---------- RECORDS PROVIDED

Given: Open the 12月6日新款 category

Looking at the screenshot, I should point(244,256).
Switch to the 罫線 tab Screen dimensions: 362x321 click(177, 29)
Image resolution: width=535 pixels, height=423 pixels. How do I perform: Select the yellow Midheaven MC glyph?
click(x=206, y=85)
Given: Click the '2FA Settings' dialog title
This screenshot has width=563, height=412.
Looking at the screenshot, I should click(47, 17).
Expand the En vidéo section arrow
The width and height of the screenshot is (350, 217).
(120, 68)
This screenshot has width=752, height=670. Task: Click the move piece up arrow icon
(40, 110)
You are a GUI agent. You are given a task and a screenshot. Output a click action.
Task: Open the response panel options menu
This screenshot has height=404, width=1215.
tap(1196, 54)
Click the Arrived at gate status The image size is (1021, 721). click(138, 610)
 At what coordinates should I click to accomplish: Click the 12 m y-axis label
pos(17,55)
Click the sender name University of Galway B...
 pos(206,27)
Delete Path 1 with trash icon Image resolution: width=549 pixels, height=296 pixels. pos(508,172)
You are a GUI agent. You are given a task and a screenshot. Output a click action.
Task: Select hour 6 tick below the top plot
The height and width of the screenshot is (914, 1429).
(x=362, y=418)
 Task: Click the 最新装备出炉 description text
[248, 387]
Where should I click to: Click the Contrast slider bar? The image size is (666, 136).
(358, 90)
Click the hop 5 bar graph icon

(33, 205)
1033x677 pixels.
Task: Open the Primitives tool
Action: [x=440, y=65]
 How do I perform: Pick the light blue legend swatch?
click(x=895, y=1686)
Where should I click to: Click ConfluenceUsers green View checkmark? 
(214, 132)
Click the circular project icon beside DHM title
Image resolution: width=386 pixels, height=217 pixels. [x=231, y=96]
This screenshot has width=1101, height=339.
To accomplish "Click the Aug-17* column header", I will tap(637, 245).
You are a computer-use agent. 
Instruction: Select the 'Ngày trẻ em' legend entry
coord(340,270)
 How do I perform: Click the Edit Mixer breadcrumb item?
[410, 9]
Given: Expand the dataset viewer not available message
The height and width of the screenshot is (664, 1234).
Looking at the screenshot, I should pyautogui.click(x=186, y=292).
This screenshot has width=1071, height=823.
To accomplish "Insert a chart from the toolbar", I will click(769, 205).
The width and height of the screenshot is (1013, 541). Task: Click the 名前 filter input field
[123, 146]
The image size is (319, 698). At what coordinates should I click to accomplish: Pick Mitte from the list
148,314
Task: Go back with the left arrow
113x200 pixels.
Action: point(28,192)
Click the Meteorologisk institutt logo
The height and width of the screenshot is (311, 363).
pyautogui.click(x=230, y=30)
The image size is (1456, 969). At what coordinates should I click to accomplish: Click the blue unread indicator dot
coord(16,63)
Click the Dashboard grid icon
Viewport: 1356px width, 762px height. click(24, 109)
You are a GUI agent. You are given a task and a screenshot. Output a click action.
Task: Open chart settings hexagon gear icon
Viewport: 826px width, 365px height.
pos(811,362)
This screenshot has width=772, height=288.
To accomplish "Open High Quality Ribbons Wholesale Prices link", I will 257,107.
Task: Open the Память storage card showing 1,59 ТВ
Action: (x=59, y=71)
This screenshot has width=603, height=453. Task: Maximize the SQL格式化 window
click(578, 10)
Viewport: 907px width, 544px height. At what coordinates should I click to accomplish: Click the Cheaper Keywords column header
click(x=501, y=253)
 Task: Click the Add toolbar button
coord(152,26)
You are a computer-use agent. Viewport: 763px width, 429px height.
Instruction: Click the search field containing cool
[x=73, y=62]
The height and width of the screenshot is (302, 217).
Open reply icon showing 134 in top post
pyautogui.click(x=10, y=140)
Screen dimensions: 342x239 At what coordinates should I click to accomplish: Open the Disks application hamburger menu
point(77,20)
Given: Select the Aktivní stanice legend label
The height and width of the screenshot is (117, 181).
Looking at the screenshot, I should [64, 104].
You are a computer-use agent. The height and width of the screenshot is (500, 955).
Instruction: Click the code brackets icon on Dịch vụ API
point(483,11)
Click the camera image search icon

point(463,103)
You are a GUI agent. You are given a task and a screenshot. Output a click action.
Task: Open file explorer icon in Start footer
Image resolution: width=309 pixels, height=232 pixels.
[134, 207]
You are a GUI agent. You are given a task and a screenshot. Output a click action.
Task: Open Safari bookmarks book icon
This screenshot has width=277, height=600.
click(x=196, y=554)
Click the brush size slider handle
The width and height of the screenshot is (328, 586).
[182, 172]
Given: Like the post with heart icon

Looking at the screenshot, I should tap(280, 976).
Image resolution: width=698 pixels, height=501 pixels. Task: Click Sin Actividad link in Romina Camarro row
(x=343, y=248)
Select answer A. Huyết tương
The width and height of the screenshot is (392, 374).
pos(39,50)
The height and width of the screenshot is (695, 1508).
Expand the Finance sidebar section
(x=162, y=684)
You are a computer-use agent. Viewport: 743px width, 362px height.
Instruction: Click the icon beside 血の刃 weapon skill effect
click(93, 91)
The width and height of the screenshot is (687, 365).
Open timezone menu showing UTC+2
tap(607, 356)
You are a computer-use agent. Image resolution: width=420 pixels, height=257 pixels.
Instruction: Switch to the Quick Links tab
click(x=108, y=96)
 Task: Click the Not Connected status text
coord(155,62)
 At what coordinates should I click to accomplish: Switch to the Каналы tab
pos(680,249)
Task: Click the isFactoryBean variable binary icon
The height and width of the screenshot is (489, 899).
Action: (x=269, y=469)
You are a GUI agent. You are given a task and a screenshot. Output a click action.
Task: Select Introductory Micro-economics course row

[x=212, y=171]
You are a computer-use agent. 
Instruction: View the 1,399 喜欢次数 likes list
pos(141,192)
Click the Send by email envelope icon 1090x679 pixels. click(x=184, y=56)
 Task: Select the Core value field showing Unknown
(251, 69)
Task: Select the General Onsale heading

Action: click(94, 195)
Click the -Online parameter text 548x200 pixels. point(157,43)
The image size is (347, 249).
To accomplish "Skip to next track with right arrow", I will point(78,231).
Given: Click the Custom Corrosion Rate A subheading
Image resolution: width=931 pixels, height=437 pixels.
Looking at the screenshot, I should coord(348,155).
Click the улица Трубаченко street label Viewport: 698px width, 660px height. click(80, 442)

--------------------

Print the material in full, exactly as written.

◆ **WRITTEN REPLY**:
Given: Open the 12月6日新款 category

Looking at the screenshot, I should point(244,256).
Switch to the 罫線 tab Screen dimensions: 362x321 click(177, 29)
Image resolution: width=535 pixels, height=423 pixels. How do I perform: Select the yellow Midheaven MC glyph?
click(x=206, y=85)
Given: Click the '2FA Settings' dialog title
This screenshot has width=563, height=412.
Looking at the screenshot, I should click(47, 17).
Expand the En vidéo section arrow
The width and height of the screenshot is (350, 217).
(120, 68)
This screenshot has width=752, height=670. Task: Click the move piece up arrow icon
(40, 110)
You are a GUI agent. You are given a task and a screenshot. Output a click action.
Task: Open the response panel options menu
This screenshot has height=404, width=1215.
tap(1196, 54)
Click the Arrived at gate status The image size is (1021, 721). click(138, 610)
 At what coordinates should I click to accomplish: Click the 12 m y-axis label
pos(17,55)
Click the sender name University of Galway B...
 pos(206,27)
Delete Path 1 with trash icon Image resolution: width=549 pixels, height=296 pixels. pos(508,172)
You are a GUI agent. You are given a task and a screenshot. Output a click action.
Task: Select hour 6 tick below the top plot
The height and width of the screenshot is (914, 1429).
(x=362, y=418)
 Task: Click the 最新装备出炉 description text
[248, 387]
Where should I click to: Click the Contrast slider bar? The image size is (666, 136).
(358, 90)
Click the hop 5 bar graph icon

(33, 205)
1033x677 pixels.
Task: Open the Primitives tool
Action: [x=440, y=65]
 How do I perform: Pick the light blue legend swatch?
click(x=895, y=1686)
Where should I click to: Click ConfluenceUsers green View checkmark? 
(214, 132)
Click the circular project icon beside DHM title
Image resolution: width=386 pixels, height=217 pixels. [x=231, y=96]
This screenshot has width=1101, height=339.
To accomplish "Click the Aug-17* column header", I will tap(637, 245).
You are a computer-use agent. 
Instruction: Select the 'Ngày trẻ em' legend entry
coord(340,270)
 How do I perform: Click the Edit Mixer breadcrumb item?
[410, 9]
Given: Expand the dataset viewer not available message
The height and width of the screenshot is (664, 1234).
Looking at the screenshot, I should pyautogui.click(x=186, y=292).
This screenshot has width=1071, height=823.
To accomplish "Insert a chart from the toolbar", I will click(769, 205).
The width and height of the screenshot is (1013, 541). Task: Click the 名前 filter input field
[123, 146]
The image size is (319, 698). At what coordinates should I click to accomplish: Pick Mitte from the list
148,314
Task: Go back with the left arrow
113x200 pixels.
Action: point(28,192)
Click the Meteorologisk institutt logo
The height and width of the screenshot is (311, 363).
pyautogui.click(x=230, y=30)
The image size is (1456, 969). At what coordinates should I click to accomplish: Click the blue unread indicator dot
coord(16,63)
Click the Dashboard grid icon
Viewport: 1356px width, 762px height. click(24, 109)
You are a GUI agent. You are given a task and a screenshot. Output a click action.
Task: Open chart settings hexagon gear icon
Viewport: 826px width, 365px height.
pos(811,362)
This screenshot has width=772, height=288.
To accomplish "Open High Quality Ribbons Wholesale Prices link", I will 257,107.
Task: Open the Память storage card showing 1,59 ТВ
Action: (x=59, y=71)
This screenshot has width=603, height=453. Task: Maximize the SQL格式化 window
click(578, 10)
Viewport: 907px width, 544px height. At what coordinates should I click to accomplish: Click the Cheaper Keywords column header
click(x=501, y=253)
 Task: Click the Add toolbar button
coord(152,26)
You are a computer-use agent. Viewport: 763px width, 429px height.
Instruction: Click the search field containing cool
[x=73, y=62]
The height and width of the screenshot is (302, 217).
Open reply icon showing 134 in top post
pyautogui.click(x=10, y=140)
Screen dimensions: 342x239 At what coordinates should I click to accomplish: Open the Disks application hamburger menu
point(77,20)
Given: Select the Aktivní stanice legend label
The height and width of the screenshot is (117, 181).
Looking at the screenshot, I should [64, 104].
You are a computer-use agent. The height and width of the screenshot is (500, 955).
Instruction: Click the code brackets icon on Dịch vụ API
point(483,11)
Click the camera image search icon

point(463,103)
You are a GUI agent. You are given a task and a screenshot. Output a click action.
Task: Open file explorer icon in Start footer
Image resolution: width=309 pixels, height=232 pixels.
[134, 207]
You are a GUI agent. You are given a task and a screenshot. Output a click action.
Task: Open Safari bookmarks book icon
This screenshot has width=277, height=600.
click(x=196, y=554)
Click the brush size slider handle
The width and height of the screenshot is (328, 586).
[182, 172]
Given: Like the post with heart icon

Looking at the screenshot, I should tap(280, 976).
Image resolution: width=698 pixels, height=501 pixels. Task: Click Sin Actividad link in Romina Camarro row
(x=343, y=248)
Select answer A. Huyết tương
The width and height of the screenshot is (392, 374).
pos(39,50)
The height and width of the screenshot is (695, 1508).
Expand the Finance sidebar section
(x=162, y=684)
You are a computer-use agent. Viewport: 743px width, 362px height.
Instruction: Click the icon beside 血の刃 weapon skill effect
click(93, 91)
The width and height of the screenshot is (687, 365).
Open timezone menu showing UTC+2
tap(607, 356)
You are a computer-use agent. Image resolution: width=420 pixels, height=257 pixels.
Instruction: Switch to the Quick Links tab
click(x=108, y=96)
 Task: Click the Not Connected status text
coord(155,62)
 At what coordinates should I click to accomplish: Switch to the Каналы tab
pos(680,249)
Task: Click the isFactoryBean variable binary icon
The height and width of the screenshot is (489, 899).
Action: (x=269, y=469)
You are a GUI agent. You are given a task and a screenshot. Output a click action.
Task: Select Introductory Micro-economics course row

[x=212, y=171]
You are a computer-use agent. 
Instruction: View the 1,399 喜欢次数 likes list
pos(141,192)
Click the Send by email envelope icon 1090x679 pixels. click(x=184, y=56)
 Task: Select the Core value field showing Unknown
(251, 69)
Task: Select the General Onsale heading

Action: click(94, 195)
Click the -Online parameter text 548x200 pixels. point(157,43)
The image size is (347, 249).
To accomplish "Skip to next track with right arrow", I will point(78,231).
Given: Click the Custom Corrosion Rate A subheading
Image resolution: width=931 pixels, height=437 pixels.
Looking at the screenshot, I should coord(348,155).
Click the улица Трубаченко street label Viewport: 698px width, 660px height. click(80, 442)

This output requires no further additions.